Antigua and Barbuda
Antigua and Barbuda was controlled by the British from 1632 and quickly became established as a sugar producing area, largely reliant on slave labour. Numerous coastal defence batteries were built around the Islands to deter potential attack. English Harbour was established as the Naval Base for the Royal Navy in the first decade of the 18th Century and it became the operational base for the Caribbean Fleet of the Royal Navy. English Harbour was found to be a safe anchorage during hurricanes and initially a careening wharf was built on the east side of the harbour. This site was found to be too restricted in size and from the 1740’s work began on a Naval Dockyard on the west side of the bay adjacent.
With peace in 1815 the Dockyard lost much of its’ importance. The old careening area on the east side of the harbour was used as a coaling area from 1850 but the Dockyard continued to decline in importance. By 1889 the Royal Navy had closed the Dockyard with its’ operations switch to Saint Lucia and Port Royal, Jamaica,
The Islands remained under British control until independence in 1981.

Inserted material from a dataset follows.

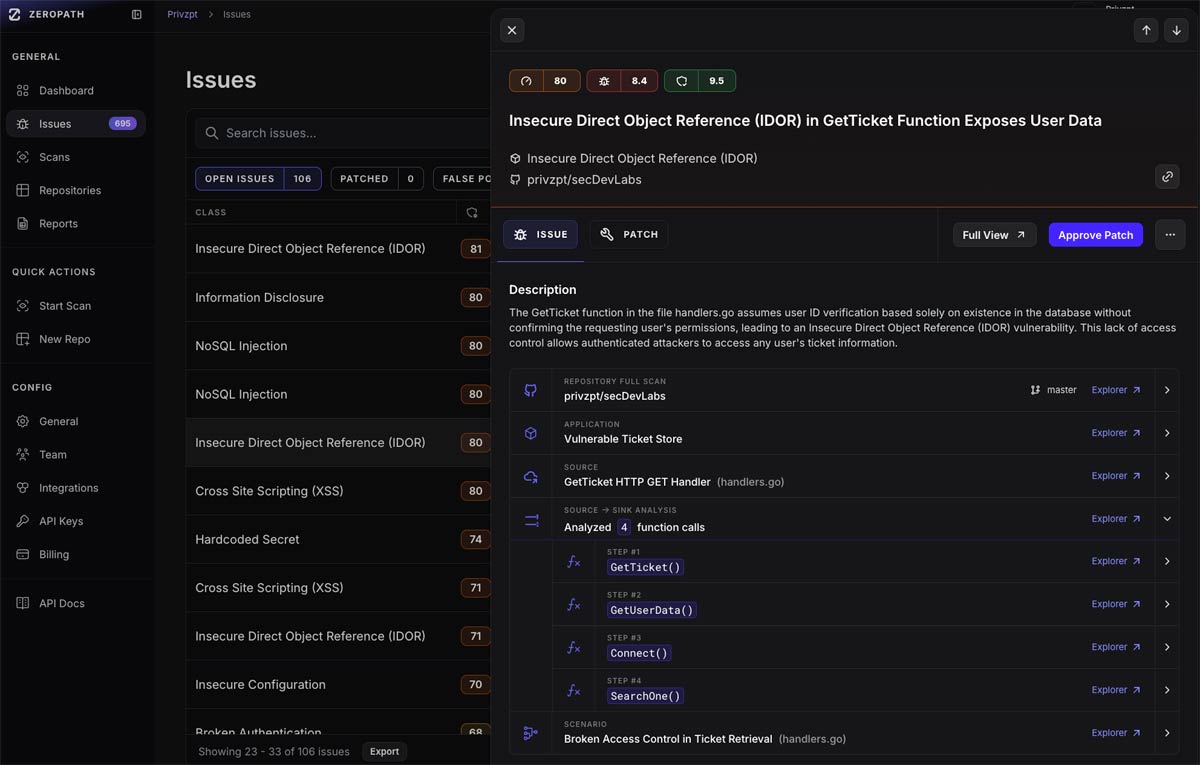1200x765 pixels.
Task: Collapse the sidebar with panel icon
Action: point(137,15)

The initial building of the English Harbour Dockyard began in 1728 at an area known as St. Helena on the east side of the harbour. This was a simple shore facility with a careening area, storage buildings and a capstan. British naval operations in the Caribbean rapidly expanded during this period and a new dockyard was built on the opposite side from about 1741 onwards. By 1745 some storage buildings were on site, and between 1755 and 1785 quarters, kitchens, more storehouses were completed. Additional building took place and in 1773 a new brick boundary wall in the present positions, a Guard House, the two Mast Houses, and other related building were built. At this time the first Naval Hospital was on a site outside the Dockyard but has now been lost.
Many of the surviving buildings in the Dockyard were erected between 1785 and 1794. In was during this period that Nelson was at the Dockyard (1784 to 1787). In 1815 with peace the dockyard staff was reduced from a total of 333 employees and never really recovered. In the 1850s it was used as a coaling station but in 1889 the Royal Navy abandoned the dockyard, and it fell into decay. Port Royal in Jamaica was used as an alternative up to 1904 and then the Royal Navy switched to Bermuda which had a modern floating dock. In 1906 the Dockyard was handed over to the Antigua Government.
The whole complex today provides a superb example of an early British Naval Station with coastal batteries, magazine, a hospital, water catchment and associated infrastructure.